ISSN: 2329-8731
Huynh Tan Hop, Alisha Wehdnesday Bernardo Reyes, Lauren Togonon Arayan, Tran Xuan Ngoc Huy, Son Hai Vu, Wongi Min, Hu Jang Lee e Suk Kim
Enquadramento : A modulação da expressão génica é um requisito fundamental para a adaptação intracelular da Brucella abortus . Uma vez que a maior parte do conhecimento atual se centra principalmente nos fagócitos profissionais e o envolvimento renal é incomum na brucelose, o nosso objetivo foi identificar e analisar alterações na expressão do gene B. abortus em resposta ao ambiente intracelular dentro de uma linhagem celular renal bovina.

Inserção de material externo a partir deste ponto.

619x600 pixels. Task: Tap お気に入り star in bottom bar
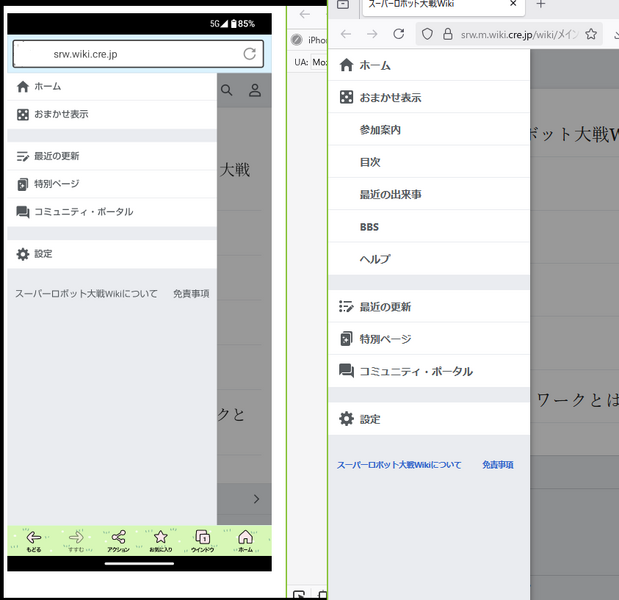160,540
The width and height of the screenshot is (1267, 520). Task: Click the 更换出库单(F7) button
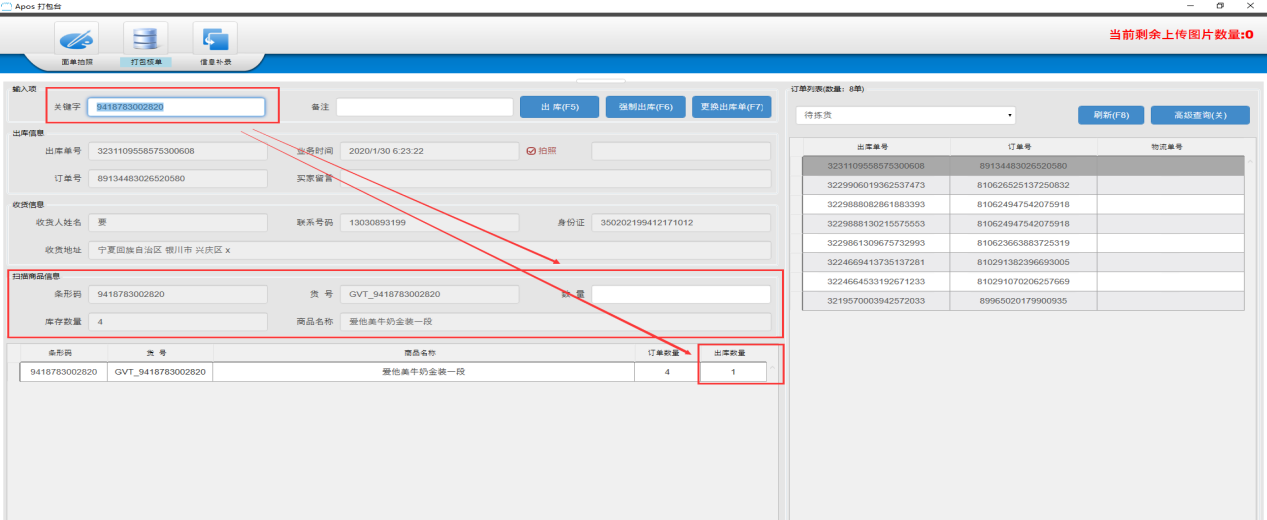[731, 107]
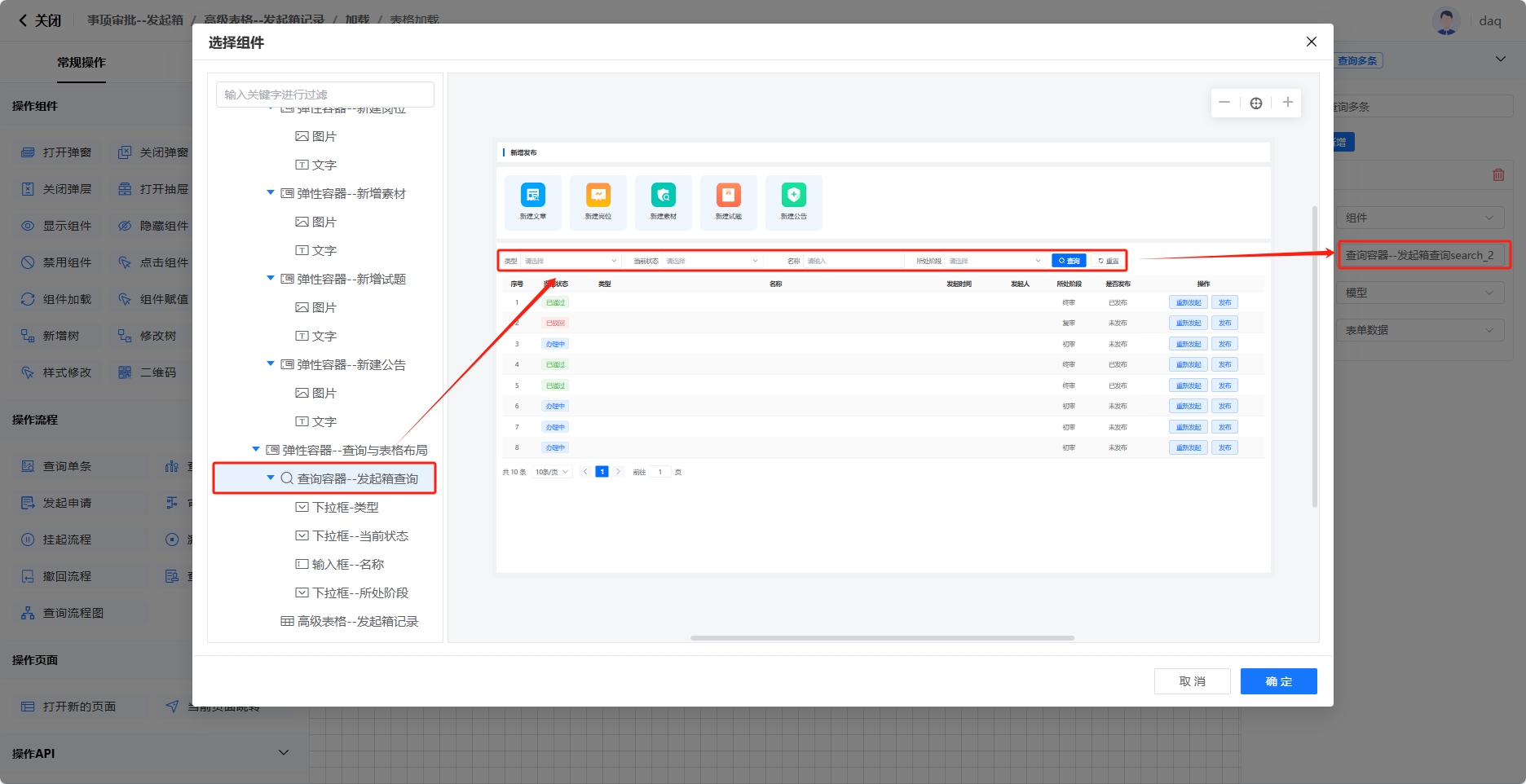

Metodologia : O RNA de B. abortus foi isolado a partir de células epiteliais de rim bovino Madin-Darby (MDBK) durante a fase replicativa e o perfil transcricional de B. abortus intracelular foi caracterizado através de análise de microarranjos.
Resultados e interpretação : A análise de microarranjos revelou um total de 1623 genes expressos diferencialmente de ≥ 2 vezes – 788 (25,44%, 788/3098) regulados positivamente e 835 (26,95%, 835/3098) genes regulados negativamente em comparação com os genes livres . Entre estes genes identificados, 81 e 185 foram regulados positivamente e regulados negativamente em ≥ 7 vezes, respetivamente, mostrando uma indução marcada de genes envolvidos na transcrição e repressão distinta de genes envolvidos na tradução, estrutura ribossómica e biossíntese.
Conclusão : Os genes identificados neste estudo podem fornecer novos insights sobre as interações moleculares entre B. abortus e a linhagem celular bovina não fagocítica, MDBK. Além disso, vários transcritos diferencialmente altamente expressos eram genes hipotéticos com função desconhecida e/ou não classificada que requerem caracterização adicional devido à sua potencial contribuição na virulência e estratégia da Brucella para sobreviver e proliferar dentro do hospedeiro.